Material provided Start Marker

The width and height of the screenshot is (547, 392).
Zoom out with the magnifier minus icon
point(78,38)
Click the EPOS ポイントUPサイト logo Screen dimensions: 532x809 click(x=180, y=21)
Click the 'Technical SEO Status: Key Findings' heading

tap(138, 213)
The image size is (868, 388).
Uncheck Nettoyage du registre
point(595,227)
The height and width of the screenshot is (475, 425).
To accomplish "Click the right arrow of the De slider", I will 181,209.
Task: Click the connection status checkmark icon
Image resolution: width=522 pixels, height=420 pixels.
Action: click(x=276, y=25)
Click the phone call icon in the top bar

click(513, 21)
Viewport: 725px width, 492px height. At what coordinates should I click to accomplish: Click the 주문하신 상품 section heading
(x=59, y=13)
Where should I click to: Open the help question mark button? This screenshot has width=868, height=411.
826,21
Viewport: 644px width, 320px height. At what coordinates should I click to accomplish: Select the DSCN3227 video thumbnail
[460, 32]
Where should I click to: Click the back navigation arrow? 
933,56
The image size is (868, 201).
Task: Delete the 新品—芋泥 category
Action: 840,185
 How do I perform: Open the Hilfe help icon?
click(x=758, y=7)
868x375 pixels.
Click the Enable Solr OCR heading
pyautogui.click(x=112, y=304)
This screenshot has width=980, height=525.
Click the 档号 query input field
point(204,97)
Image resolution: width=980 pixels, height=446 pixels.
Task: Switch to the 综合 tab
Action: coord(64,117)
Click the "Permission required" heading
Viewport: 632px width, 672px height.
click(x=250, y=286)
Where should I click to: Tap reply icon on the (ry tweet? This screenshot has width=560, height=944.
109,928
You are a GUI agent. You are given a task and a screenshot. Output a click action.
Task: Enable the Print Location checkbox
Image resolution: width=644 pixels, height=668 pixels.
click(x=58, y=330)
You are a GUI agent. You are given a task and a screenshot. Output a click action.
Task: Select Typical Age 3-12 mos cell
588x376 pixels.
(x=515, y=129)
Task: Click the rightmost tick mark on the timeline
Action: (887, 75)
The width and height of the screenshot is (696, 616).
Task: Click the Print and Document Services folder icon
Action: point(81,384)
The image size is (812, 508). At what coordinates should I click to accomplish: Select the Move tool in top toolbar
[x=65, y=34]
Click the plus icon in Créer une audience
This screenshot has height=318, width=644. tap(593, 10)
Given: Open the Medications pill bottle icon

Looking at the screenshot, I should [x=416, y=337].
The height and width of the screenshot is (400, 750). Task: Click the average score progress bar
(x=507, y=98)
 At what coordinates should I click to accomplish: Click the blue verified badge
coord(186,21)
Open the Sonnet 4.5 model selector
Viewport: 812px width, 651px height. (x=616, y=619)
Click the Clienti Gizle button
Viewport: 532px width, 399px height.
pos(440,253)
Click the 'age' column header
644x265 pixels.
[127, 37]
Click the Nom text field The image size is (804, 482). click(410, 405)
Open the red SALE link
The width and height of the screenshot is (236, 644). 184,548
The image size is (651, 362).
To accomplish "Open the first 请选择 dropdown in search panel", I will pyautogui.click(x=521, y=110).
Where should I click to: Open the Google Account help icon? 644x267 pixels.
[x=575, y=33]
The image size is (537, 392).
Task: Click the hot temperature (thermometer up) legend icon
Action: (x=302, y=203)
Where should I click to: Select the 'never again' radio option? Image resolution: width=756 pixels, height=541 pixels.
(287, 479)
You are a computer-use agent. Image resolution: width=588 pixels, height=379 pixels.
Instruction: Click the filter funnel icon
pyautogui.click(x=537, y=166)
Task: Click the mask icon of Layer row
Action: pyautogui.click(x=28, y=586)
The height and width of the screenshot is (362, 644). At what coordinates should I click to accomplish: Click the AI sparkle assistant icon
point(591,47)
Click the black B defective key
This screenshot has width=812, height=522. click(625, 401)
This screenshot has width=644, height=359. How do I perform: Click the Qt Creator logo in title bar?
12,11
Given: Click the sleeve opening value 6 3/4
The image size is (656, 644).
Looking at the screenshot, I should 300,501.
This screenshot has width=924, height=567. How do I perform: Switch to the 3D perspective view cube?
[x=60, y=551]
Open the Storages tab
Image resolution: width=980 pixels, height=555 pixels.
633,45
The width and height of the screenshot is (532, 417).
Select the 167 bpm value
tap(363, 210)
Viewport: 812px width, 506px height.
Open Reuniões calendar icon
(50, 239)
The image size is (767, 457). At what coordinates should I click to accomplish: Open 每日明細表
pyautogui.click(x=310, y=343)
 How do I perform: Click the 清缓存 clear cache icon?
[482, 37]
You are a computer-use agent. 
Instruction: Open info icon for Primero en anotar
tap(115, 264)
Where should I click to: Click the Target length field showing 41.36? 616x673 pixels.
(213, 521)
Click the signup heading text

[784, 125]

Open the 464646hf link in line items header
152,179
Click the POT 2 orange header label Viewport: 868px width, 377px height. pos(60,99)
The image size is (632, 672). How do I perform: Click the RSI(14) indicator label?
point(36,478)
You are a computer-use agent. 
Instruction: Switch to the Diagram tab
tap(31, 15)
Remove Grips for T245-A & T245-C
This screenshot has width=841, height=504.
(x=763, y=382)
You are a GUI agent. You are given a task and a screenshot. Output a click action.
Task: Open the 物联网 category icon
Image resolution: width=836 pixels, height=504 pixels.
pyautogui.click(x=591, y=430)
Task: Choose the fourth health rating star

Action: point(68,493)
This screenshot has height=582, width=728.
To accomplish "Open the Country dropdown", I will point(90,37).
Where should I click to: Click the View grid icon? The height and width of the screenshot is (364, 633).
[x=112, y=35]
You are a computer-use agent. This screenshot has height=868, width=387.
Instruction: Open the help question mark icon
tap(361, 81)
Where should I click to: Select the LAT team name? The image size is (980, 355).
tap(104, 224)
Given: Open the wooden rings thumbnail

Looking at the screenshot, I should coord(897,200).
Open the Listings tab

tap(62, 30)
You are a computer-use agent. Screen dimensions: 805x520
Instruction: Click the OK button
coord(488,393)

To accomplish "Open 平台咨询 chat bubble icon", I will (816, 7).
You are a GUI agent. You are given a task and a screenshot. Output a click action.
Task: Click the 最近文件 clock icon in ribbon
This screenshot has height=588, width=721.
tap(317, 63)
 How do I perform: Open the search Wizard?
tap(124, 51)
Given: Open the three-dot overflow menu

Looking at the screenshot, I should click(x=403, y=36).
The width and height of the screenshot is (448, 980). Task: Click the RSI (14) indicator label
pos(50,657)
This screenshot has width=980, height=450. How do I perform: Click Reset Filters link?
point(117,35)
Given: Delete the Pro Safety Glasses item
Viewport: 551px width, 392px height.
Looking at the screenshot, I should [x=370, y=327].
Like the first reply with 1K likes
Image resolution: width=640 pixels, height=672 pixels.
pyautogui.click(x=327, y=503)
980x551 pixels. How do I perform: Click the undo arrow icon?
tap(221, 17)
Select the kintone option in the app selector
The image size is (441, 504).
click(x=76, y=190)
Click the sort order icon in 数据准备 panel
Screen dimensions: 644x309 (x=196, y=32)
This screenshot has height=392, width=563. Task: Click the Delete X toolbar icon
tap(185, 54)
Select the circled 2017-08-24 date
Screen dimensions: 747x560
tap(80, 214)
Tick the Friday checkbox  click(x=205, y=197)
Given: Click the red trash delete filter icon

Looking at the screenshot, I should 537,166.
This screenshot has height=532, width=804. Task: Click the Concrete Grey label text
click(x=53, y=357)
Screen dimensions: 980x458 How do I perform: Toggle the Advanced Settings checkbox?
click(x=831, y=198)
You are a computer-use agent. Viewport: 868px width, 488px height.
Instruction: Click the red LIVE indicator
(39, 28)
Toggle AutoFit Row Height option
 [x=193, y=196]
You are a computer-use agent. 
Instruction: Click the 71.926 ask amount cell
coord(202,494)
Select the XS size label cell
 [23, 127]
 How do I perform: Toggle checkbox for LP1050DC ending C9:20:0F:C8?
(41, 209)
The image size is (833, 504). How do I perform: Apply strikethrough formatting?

Material provided End Marker

Goal of the exercise » In the reply, include exactly the lines from the beginning of the entries above through the line holding "Task: Click the connection", and nothing besides.

Answer box »
The width and height of the screenshot is (547, 392).
Zoom out with the magnifier minus icon
point(78,38)
Click the EPOS ポイントUPサイト logo Screen dimensions: 532x809 click(x=180, y=21)
Click the 'Technical SEO Status: Key Findings' heading

tap(138, 213)
The image size is (868, 388).
Uncheck Nettoyage du registre
point(595,227)
The height and width of the screenshot is (475, 425).
To accomplish "Click the right arrow of the De slider", I will 181,209.
Task: Click the connection status checkmark icon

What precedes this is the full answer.